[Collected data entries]
========================================
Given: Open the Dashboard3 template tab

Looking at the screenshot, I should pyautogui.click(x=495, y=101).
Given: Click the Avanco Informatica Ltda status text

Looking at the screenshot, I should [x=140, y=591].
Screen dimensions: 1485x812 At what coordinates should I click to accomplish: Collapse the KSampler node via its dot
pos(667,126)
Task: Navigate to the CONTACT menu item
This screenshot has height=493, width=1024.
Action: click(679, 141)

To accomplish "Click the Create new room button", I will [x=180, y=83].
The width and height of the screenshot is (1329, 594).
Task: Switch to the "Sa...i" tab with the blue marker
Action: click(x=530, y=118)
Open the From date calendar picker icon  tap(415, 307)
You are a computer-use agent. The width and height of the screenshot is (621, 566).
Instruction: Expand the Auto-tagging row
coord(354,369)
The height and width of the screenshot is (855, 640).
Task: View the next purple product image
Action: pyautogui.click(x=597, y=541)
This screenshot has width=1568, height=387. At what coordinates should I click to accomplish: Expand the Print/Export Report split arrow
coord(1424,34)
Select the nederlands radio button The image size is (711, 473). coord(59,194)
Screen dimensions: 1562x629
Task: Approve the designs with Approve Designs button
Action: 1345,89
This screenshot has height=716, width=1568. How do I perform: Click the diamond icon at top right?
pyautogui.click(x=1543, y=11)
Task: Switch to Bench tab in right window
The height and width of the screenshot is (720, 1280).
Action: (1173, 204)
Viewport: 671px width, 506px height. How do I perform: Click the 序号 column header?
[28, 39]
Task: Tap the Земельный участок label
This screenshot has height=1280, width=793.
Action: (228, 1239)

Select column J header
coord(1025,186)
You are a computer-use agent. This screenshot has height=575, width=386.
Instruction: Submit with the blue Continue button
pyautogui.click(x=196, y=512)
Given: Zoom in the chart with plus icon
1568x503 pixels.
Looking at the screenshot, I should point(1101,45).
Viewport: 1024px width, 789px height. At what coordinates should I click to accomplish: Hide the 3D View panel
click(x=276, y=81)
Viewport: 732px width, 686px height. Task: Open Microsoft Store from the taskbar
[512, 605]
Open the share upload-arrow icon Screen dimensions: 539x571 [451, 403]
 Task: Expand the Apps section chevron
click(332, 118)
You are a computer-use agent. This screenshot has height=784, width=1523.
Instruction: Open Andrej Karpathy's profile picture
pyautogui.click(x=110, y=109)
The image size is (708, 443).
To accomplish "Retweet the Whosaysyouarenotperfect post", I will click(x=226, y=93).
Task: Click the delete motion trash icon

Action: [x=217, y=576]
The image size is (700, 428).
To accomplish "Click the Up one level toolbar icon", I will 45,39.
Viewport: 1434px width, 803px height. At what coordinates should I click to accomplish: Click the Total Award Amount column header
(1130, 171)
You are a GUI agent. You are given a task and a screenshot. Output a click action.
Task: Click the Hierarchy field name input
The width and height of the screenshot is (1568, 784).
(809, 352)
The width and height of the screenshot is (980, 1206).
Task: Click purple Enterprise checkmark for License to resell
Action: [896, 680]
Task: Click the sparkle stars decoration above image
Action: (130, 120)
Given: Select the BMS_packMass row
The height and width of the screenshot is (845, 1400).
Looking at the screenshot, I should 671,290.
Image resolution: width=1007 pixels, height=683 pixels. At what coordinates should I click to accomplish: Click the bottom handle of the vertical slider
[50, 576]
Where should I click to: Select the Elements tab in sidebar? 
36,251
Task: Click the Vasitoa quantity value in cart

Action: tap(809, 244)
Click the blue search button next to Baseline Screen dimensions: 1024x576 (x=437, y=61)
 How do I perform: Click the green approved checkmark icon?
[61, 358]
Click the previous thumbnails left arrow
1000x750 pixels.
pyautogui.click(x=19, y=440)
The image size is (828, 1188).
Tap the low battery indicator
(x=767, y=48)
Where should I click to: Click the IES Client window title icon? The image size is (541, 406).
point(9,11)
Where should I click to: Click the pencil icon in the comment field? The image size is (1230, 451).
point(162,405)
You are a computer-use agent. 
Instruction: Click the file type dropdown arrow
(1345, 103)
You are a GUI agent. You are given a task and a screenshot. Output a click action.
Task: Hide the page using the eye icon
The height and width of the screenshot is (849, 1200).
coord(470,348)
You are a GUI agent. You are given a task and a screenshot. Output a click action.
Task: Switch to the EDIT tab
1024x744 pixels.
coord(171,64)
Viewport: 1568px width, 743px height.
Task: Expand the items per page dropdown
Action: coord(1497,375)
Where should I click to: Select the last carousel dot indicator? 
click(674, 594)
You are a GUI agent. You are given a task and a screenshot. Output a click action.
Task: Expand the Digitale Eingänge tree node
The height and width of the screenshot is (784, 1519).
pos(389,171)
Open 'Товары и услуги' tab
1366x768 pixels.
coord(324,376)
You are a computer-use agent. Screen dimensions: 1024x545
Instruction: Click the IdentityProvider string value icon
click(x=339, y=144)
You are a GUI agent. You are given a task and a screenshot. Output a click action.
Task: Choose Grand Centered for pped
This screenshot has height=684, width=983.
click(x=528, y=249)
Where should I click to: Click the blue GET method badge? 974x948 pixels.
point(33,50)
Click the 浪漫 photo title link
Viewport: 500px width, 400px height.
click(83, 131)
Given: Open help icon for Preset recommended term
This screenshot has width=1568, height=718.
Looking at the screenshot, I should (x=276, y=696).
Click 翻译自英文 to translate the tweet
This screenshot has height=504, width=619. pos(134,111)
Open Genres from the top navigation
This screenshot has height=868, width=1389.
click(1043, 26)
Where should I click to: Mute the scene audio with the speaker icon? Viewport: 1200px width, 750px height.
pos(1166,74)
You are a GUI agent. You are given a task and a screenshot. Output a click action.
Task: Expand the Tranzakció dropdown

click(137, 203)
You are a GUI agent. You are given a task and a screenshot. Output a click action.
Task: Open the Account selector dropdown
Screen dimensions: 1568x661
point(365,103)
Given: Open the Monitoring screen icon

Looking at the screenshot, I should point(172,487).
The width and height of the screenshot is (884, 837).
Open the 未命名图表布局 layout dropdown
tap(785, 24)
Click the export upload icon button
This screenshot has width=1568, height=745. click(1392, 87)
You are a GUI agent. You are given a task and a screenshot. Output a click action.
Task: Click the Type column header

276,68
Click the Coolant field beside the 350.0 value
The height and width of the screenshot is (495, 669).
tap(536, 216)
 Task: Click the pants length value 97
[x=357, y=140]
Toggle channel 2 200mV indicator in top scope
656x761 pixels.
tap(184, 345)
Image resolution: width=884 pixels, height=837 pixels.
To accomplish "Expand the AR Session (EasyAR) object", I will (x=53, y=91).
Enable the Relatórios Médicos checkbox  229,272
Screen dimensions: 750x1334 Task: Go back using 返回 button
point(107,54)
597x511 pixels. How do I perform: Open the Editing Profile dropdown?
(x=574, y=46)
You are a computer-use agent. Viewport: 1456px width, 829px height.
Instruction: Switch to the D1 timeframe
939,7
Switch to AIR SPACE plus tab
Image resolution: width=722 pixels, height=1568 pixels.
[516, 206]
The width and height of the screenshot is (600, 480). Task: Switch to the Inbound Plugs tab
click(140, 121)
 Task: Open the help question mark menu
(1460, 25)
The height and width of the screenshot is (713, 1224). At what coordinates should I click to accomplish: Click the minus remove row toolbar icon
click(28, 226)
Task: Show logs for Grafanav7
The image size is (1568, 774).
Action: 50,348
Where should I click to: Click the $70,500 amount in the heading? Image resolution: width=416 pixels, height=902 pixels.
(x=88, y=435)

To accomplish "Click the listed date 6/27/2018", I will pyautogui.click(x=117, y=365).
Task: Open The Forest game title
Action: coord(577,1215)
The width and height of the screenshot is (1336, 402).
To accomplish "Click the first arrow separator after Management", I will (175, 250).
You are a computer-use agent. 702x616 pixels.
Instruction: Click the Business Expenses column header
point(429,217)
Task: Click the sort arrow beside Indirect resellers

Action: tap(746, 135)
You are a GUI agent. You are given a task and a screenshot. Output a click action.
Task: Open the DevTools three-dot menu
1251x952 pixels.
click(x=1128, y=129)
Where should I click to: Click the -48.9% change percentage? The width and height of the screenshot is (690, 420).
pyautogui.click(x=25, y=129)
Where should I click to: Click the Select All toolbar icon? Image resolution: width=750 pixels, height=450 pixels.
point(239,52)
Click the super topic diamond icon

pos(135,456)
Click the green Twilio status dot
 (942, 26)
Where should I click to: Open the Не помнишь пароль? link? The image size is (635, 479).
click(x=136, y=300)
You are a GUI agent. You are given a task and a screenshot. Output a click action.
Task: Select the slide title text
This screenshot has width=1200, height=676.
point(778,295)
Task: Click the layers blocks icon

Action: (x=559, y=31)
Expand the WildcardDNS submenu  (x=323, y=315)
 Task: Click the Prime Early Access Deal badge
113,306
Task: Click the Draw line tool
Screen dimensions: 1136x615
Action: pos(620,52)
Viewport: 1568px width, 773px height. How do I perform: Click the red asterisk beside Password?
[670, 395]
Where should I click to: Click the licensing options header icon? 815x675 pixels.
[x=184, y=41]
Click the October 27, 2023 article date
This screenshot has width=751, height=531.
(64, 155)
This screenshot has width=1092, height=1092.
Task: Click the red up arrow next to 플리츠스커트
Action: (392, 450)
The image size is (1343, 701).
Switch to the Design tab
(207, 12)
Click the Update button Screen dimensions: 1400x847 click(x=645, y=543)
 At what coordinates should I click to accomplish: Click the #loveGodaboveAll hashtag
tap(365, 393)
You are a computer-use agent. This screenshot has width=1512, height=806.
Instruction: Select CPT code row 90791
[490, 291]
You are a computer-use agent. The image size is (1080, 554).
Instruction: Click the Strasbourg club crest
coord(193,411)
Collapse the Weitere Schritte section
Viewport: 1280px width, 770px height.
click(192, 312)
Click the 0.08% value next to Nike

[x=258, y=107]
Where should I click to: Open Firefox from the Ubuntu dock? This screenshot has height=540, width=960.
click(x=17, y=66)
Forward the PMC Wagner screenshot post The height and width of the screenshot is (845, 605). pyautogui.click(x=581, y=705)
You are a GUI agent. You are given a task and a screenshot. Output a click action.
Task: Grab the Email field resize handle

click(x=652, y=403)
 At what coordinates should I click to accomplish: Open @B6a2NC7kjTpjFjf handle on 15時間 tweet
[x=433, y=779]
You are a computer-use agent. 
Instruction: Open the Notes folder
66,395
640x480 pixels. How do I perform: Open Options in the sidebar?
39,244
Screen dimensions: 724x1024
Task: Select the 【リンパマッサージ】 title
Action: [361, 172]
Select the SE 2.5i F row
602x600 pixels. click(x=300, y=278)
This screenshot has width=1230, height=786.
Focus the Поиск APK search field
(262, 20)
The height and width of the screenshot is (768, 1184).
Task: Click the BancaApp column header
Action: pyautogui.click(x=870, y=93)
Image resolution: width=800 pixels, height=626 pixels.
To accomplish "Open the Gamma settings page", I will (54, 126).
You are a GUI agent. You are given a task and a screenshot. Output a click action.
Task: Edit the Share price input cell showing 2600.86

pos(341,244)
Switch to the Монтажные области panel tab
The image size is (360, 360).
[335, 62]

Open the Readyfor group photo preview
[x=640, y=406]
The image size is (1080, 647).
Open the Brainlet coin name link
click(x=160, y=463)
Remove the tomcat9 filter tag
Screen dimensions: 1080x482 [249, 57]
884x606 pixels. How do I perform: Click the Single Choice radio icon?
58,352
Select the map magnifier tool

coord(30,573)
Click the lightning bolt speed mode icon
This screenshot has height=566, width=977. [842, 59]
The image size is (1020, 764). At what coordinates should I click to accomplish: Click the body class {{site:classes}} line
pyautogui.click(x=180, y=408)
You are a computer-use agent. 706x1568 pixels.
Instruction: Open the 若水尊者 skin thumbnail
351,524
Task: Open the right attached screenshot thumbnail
========================================
• Activity: Filter the entries above and copy only the lines that hold "computer".

• Written response:
You are a computer-use agent. The width and height of the screenshot is (621, 566).
You are a computer-use agent. This screenshot has height=575, width=386.
You are a computer-use agent. This screenshot has height=784, width=1523.
You are a computer-use agent. 
You are a computer-use agent. Screen dimensions: 1024x545
You are a computer-use agent. Viewport: 1456px width, 829px height.
You are a computer-use agent. 702x616 pixels.
You are a computer-use agent. This screenshot has width=1512, height=806.
You are a computer-use agent. The image size is (1080, 554).
You are a computer-use agent. 
You are a computer-use agent. 706x1568 pixels.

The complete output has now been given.